__Text section__:
%%
I suspect that I am comparatively more optimistic about the ability of LLMs to drive interest in translation and comparatively more pessimistic about the ability of foreign texts to drive interest in a foreign language. Anecdotally, I feel that very well-regarded foreign literature in most cases isn’t treated all that differently from a high-quality text in English. Obviously the most motivated readers will be interested in the way in which the cultural context influenced the text, but for most of my literature-loving peers, reading these texts didn’t drive much of an interest in the language itself.
In the end, we are imagining very different translation futures, both of which are certainly possible. The LLM-assisted paradigm could be worse and more smoothed over than the existing one; we could simply get worse translations and there wouldn’t be enough interest to drive substantially greater activity. But I imagine a paradigm where it is actually quite common for fans of literature to excavate foreign texts.
I’d like to close with a brief vision of what I think the ideal future of AI translation looks like. In a similar vein to the sakugAI post, I want to see a future where human translation is rightly recognized as an artisan product. Most foreign texts (technical manuals, online forum discussions, most web novels) will be translated by LLMs, but human translators will be more respected as craftsmen and true artists. There will be a far more legible pipeline by which a work can rise to prominence and receive the “human translation treatment”, and this will be a result of the Internet becoming far more multilingual in general.
I am particularly drawn to a world in which the foreign Internet is more accessible, a world where it is quite normal to hop over to a French message board and get an embedded LLM to clarify the topics of discussion. You might be able to set custom flags as to how you want certain connotations to be translated in your browser, and maybe you could even specify preferences as to how you would want your messages to appear in other languages. And while there will obviously be nuance lost even in the best case, it would still be quite utopian if the full diversity of written thought was accessible from the comfort of your own home.
%%
__Information shown__:
%%
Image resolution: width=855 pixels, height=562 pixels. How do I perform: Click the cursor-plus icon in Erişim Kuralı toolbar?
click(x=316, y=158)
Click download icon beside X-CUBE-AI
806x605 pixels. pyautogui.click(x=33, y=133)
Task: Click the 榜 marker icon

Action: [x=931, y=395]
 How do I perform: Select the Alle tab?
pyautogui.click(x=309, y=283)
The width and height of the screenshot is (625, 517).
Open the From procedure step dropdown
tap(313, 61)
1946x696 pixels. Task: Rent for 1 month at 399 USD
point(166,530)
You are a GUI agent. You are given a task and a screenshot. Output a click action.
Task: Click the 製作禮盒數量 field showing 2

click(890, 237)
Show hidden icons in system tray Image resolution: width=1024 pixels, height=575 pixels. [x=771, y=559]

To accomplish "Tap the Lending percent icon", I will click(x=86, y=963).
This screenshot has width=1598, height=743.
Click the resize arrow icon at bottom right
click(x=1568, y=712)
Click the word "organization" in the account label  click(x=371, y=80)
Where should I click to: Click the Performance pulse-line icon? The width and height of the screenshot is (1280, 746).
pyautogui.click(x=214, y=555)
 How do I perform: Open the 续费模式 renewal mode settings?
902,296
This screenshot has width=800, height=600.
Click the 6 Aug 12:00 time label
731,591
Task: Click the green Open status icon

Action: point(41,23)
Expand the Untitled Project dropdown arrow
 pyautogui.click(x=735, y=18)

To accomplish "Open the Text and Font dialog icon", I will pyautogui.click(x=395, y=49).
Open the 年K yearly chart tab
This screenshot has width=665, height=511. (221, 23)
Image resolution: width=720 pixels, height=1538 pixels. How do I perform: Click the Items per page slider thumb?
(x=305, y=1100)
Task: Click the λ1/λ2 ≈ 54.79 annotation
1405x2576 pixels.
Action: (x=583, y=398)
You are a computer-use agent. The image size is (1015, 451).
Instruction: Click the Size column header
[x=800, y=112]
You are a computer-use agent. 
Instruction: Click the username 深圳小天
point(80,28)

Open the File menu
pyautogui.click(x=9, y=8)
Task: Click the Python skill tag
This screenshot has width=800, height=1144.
%%
__Activity 1__:
According to the text on AI translation, which kinds of foreign texts will mostly be translated by LLMs?
__Activity 2__:
Go on with the text on AI translation from its final sentence.

__Answer section 1__:
Technical manuals, online forum discussions, and most web novels.

__Answer section 2__:
The most resonant criticism of the original post was that I claimed “Obviously AI-assisted translation doesn’t have much practical purpose for actual publishing”, but then in the same breath I also referenced an AI translation that I literally posted publicly in this very magazine. While I did disclose that the post was AI-assisted, I admit that the original post does not do enough to clarify the context or intent. This has since been amended.
Our reader also mentioned data pollution and the possibility of LLMs not just stagnating but even becoming worse at translation due to all the LLM-generated translated text entering the corpus. I don’t really think this is that much of a concern at this stage due to the more deterministic properties of language, but I also feel that the absolute accuracy of LLM translation is less important than the ability to interrogate it and recursively find potential inaccuracies. I also feel that benchmarking against Google Translate would be able to avoid hallucinations in the worst case, which seems to me to be the most important concern. In any case, the most direct harm seems to be the negative effect on LLM translation quality, which doesn’t seem to be to be such a bad thing.
Perhaps the canniest pronouncement by an author in my lifetime was when García Márquez said 100 Years of Solitude was better in the the Rabassa translation into English. I wonder if he actually believed it.